YAZARLAR

Merve'lerin, Berke'lerin atarı!

Ergenlerimizin bu kadar atarlı olması boşuna değilmiş. Çocuklukla yetişkinliğin arafında olmanın haklı huzursuzluğunu da düşünürsen durum; 'yakarsa dünyayı Merve'lerle Berke'ler yakar!' kıvamında.

Pisa’daki sürünmelerimizi haber almaya devam ettik. Vaktiyle kimin ahını almışsak, nasıl beddua etmişlerse artık, olduk paspas! Rakam üstüne rakam verdiler, sakızımızı alnımızın çatına yapıştırdılar.

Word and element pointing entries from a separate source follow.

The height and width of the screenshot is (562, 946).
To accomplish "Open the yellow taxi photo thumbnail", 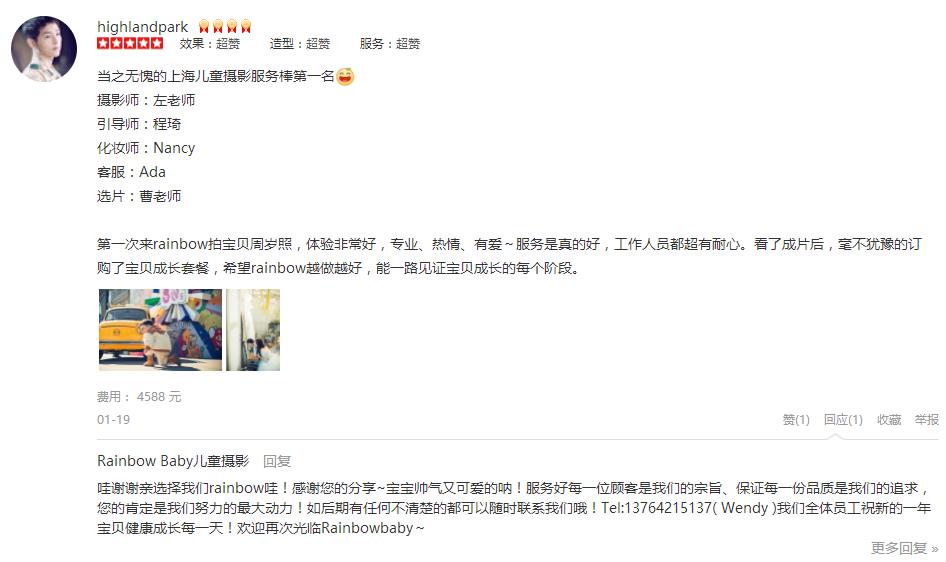I will tap(160, 330).
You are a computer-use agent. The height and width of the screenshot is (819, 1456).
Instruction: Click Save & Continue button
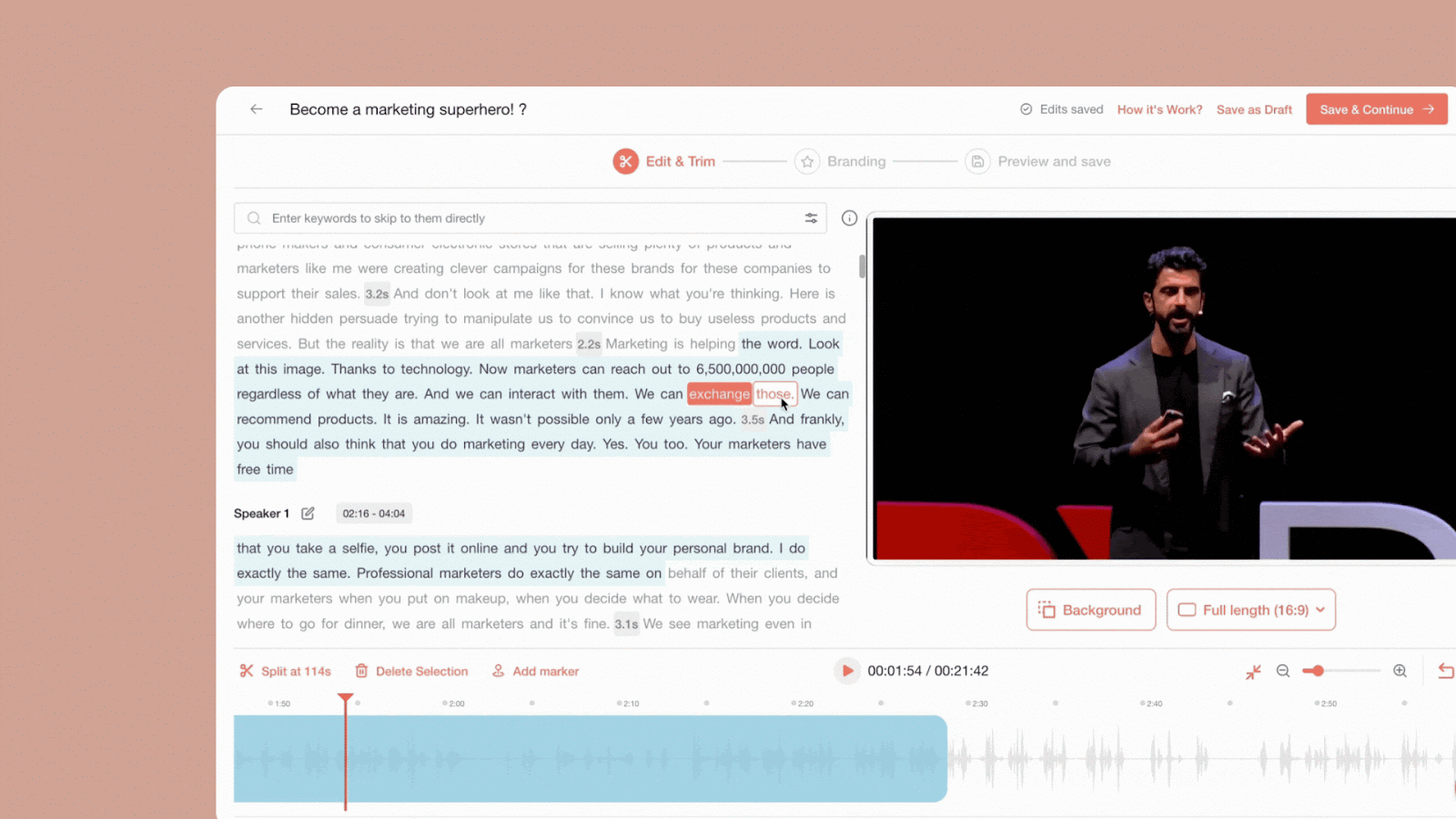click(1376, 109)
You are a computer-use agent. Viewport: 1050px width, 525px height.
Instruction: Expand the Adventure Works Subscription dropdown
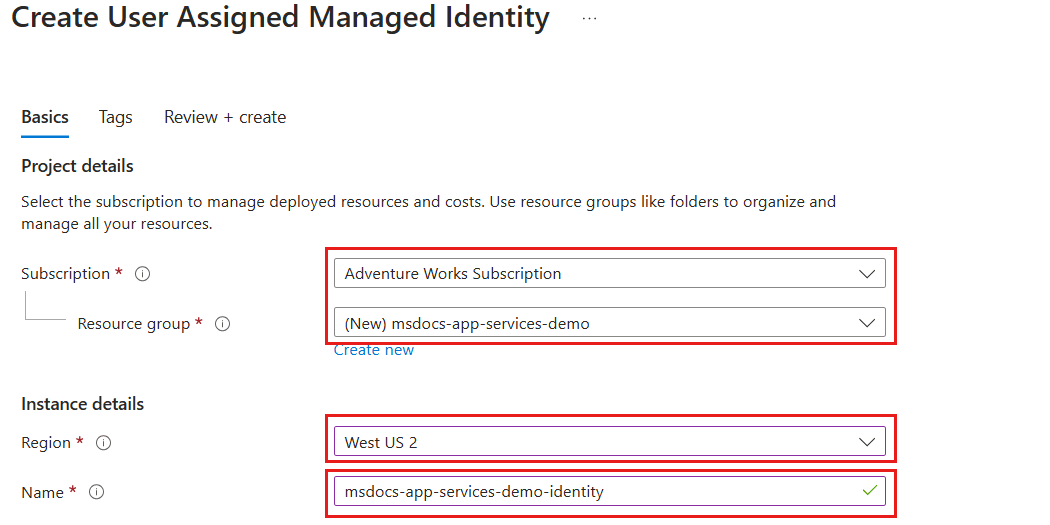point(610,273)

Pisa, Uluslararası Öğrenci Değerlendirme Programı.15 yaşındaki 540 bin öğrenci arasında yapılıyor. Matematik, bilim ve okumada 72 ülke arasında 50'nci olarak, önceki dönemden bile daha geriye düşmüştük.

KPSS'ye kadarki çoktan seçmeli saçmalıklar silsilesinde okuduğumuz soru bankalarını da, okumaktan saymamışlar. Bir anlamda, 'kesinlikle hiçbiri' demişler.

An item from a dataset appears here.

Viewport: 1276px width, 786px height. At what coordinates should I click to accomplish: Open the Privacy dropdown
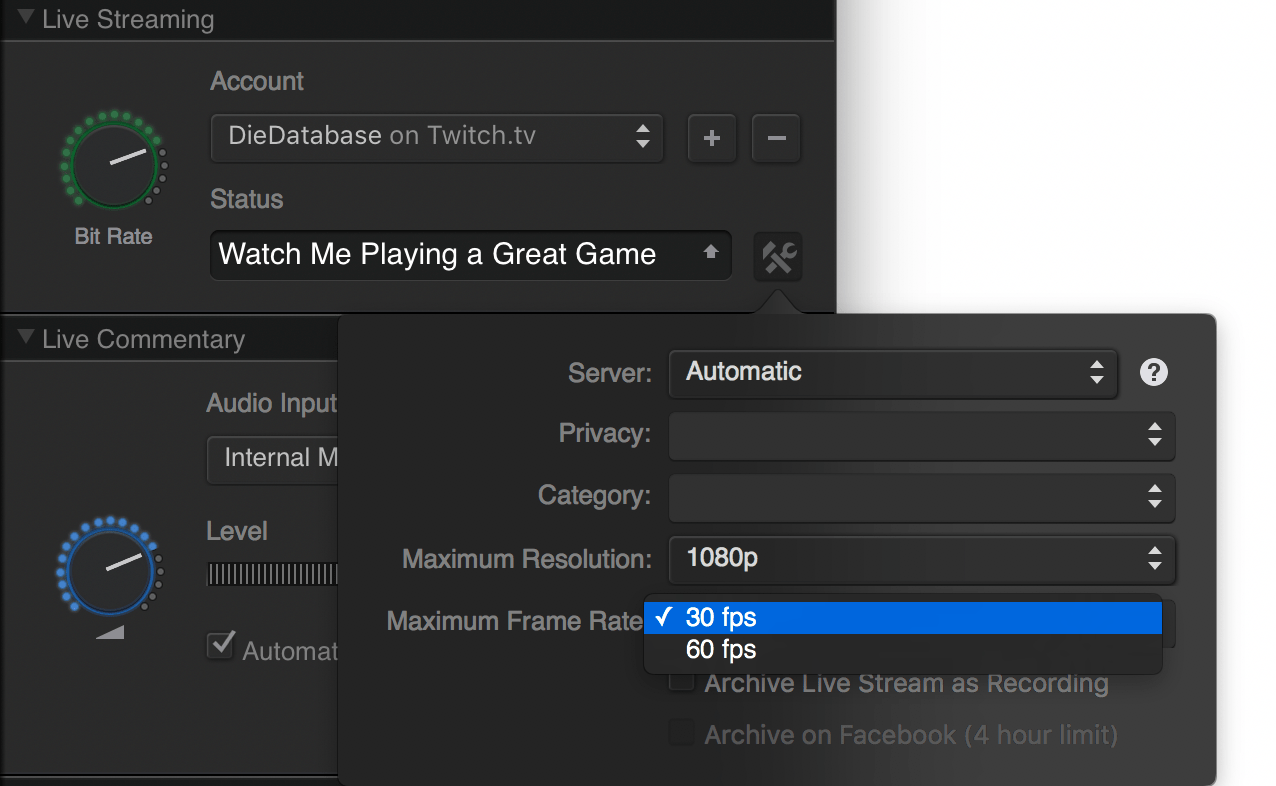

Zaten, muhabbetlerimizdeki 'okumuyoruz azizim, okumuyoruz!'ların havada sevişmelerinden, 'dağılma' dönemine girdiğimiz belliydi. Velhasıl, ilk raporlar zorumuza gitti, nefsimize ağır geldi.

Derken, üçüncü rapor da yayınlandı.

Durum kötü mü? Evet!

Yeterince olağanüstü mü? Tabii ki!

Bu sefer mevzu, mutluluk...

Her yıl yayınlanan rapora göre, 72 ülke arasındaki en mutsuz öğrenciler bizim Merve’ler ve Berke’ler. 10 üzerinden 6.12 puan alarak 72 ülke arasında en son sıradayız.

Ergenlerimizin bu kadar atarlı olması boşuna değilmiş. Çocuklukla yetişkinliğin arafında olmanın haklı huzursuzluğunu da düşünürsen durum; 'yakarsa dünyayı Merve'lerle Berke'ler yakar!' kıvamında.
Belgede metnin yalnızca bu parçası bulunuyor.